Linearly separable data (hard-margin)
To find optimal separating hyperplane we can select two parallel hyperplanes that separate two categories,
so that the distance between them as large as possible
\[
\begin{split}
\mathbf{w}^T \mathbf{x} - b &= 1 \\
\mathbf{w}^T \mathbf{x} - b &= -1
\end{split} \tag{1}\label{eq1}
\]
The distance between these two hyperplanes is $\frac{2}{\Arrowvert \mathbf{w} \Arrowvert}$.
(proof: $d = proj_{\mathbf{w}}\mathbf{c} = \frac{\mathbf{w} \cdot \mathbf{c}}{\Arrowvert \mathbf{w} \Arrowvert} = \frac{(\mathbf{B} - \mathbf{A})\cdot \mathbf{w}}{\Arrowvert \mathbf{w} \Arrowvert} = \frac{(\mathbf{B}\mathbf{w} - \mathbf{A}\mathbf{w})}{\Arrowvert \mathbf{w} \Arrowvert} = \frac{b+1 -b+1}{\Arrowvert \mathbf{w} \Arrowvert} = \frac{2}{\Arrowvert \mathbf{w} \Arrowvert}$)
The margin is given by $M = y(\mathbf{w}^T \mathbf{x}-b)$. $M$ is negative only if the model misclassifies an object.

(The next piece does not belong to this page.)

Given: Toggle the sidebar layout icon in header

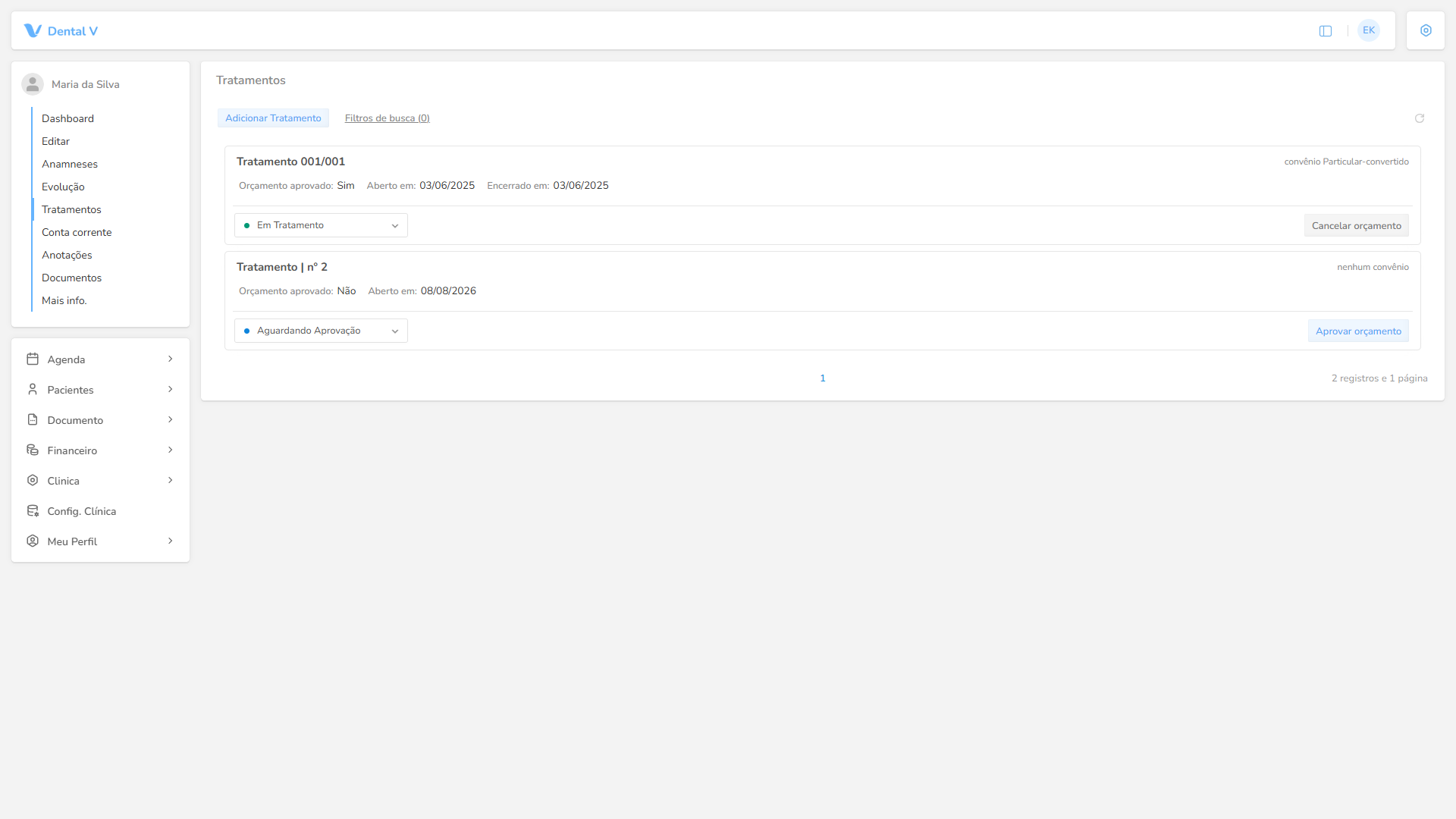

Now we can define an optimization problem to find optimal margin classifier:
\[
\begin{split}
&\frac{1}{2}{\Arrowvert \mathbf{w} \Arrowvert}^ 2 \rightarrow \min \\
&subject\;to\; y_i(\mathbf{w}^T \mathbf{x}-b) \geqslant 1, \;i=1\dots m
\end{split} \tag{2}\label{eq2}
\]
To solve this optimization problem we recast it in dual form. The Lagrangian function is defined as \[ \begin{equation} L(\mathbf{w},b,\alpha)=\frac{1}{2}\Arrowvert \mathbf{w} \Arrowvert^2-\sum_{i=1}^{m}{\alpha_i[y_i(\mathbf{w}\cdot \mathbf{x_i} - b)-1]} \tag{3}\label{eq3} \end{equation} \] and the Lagrangian primal problem
\[
\begin{split}
&\min_{\mathbf{w},b}\space \max L(\mathbf{w},b,\alpha) \\
&subject \space to \space \alpha_i \ge 0, i=1\dots m
\end{split} \tag{4}\label{eq4}
\]
Calculating the derivatives of Lagrangian and assuming them to be a zero we get:
\[
\begin{split}
&\nabla_w L(\mathbf{w},b,\alpha) = \mathbf{w} - \sum_{i=1}^{m}{\alpha_iy_i \mathbf{x_i}}=0 \\
&\nabla_b L(\mathbf{w},b,\alpha) = -\sum_{i=1}^{m}{\alpha_iy_i}=0
\end{split} \tag{5}\label{eq5}
\]
From the above two equations, we get $\mathbf{w}=\sum_{i=1}^{m}{\alpha_iy_i\mathbf{x_i}}$. Substituting it to $(\ref{eq3})$ we get \[ \begin{equation} W(\alpha)= \sum_{i=1}^m\alpha_i -\frac{1}{2}\sum_{i=1}^m\sum_{j=1}^m\alpha_i\alpha_jy_iy_j(\mathbf{x_i}\cdot \mathbf{x_j}) \tag{6}\label{6} \end{equation} \]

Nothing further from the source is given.